INSTRUCTIONS FOR THE TASK:
Which of the lines below contain the string "dropdown"? Pull each one out of the data.

BEGIN RECORDED DATA

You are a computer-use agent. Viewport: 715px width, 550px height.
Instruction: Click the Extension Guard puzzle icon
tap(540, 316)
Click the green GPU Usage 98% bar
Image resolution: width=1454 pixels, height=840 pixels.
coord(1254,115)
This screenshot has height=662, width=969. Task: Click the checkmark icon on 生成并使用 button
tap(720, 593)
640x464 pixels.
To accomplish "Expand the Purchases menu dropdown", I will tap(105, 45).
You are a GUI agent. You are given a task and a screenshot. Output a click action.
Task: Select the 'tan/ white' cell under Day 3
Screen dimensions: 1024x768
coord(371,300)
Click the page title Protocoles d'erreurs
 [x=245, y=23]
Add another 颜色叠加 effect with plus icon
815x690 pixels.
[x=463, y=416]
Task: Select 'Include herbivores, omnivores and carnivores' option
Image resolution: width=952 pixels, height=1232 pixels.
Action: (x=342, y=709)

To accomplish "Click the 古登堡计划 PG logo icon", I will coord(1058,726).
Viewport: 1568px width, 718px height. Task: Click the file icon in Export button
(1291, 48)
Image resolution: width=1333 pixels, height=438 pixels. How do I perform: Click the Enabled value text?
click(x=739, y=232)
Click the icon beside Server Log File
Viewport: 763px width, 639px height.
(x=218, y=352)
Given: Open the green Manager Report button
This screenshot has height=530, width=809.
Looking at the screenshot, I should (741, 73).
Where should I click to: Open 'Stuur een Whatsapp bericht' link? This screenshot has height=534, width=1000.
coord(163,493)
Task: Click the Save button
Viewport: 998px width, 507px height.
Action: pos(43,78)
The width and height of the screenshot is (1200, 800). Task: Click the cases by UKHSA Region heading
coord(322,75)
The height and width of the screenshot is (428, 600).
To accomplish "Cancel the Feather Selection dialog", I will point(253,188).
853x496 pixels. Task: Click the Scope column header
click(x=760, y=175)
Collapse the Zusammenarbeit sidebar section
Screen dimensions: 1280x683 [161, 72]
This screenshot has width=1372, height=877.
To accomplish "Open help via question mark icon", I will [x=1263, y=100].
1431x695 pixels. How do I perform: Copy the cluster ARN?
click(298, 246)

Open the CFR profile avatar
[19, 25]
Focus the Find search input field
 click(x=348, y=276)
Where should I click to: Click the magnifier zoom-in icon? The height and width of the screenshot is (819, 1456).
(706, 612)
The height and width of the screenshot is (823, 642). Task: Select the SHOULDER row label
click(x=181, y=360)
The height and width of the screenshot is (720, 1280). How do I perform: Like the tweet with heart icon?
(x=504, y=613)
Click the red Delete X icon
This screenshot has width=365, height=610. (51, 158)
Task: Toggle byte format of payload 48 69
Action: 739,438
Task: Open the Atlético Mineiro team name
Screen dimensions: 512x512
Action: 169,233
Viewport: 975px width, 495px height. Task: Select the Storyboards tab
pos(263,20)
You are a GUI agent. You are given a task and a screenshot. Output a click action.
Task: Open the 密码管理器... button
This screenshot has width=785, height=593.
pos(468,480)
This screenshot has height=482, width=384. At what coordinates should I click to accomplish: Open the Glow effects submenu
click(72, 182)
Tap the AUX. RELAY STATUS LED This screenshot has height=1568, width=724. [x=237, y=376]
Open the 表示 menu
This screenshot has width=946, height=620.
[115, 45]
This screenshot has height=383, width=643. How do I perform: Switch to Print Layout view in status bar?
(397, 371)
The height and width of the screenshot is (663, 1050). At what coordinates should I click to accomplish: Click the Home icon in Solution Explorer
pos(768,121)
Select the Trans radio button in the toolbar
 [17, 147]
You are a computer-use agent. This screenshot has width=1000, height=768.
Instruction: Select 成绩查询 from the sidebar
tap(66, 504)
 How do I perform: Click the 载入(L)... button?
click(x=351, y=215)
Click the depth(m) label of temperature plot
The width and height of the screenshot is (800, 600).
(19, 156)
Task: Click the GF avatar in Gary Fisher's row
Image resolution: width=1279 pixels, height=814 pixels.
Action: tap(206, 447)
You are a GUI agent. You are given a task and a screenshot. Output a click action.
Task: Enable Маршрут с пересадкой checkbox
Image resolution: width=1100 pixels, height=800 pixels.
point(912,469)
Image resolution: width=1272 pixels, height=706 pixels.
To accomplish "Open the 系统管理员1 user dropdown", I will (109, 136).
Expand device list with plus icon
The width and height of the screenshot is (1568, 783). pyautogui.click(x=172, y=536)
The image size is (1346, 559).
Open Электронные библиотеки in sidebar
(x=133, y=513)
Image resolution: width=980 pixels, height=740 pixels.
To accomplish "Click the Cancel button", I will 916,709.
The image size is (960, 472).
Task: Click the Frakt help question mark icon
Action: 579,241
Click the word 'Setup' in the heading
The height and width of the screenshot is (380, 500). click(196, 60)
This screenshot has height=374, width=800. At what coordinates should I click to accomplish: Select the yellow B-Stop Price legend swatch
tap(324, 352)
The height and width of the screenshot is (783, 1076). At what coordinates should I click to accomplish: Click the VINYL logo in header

END RECORDED DATA

ANSWER SECTION:
To accomplish "Expand the Purchases menu dropdown", I will tap(105, 45).
To accomplish "Open the 系统管理员1 user dropdown", I will (109, 136).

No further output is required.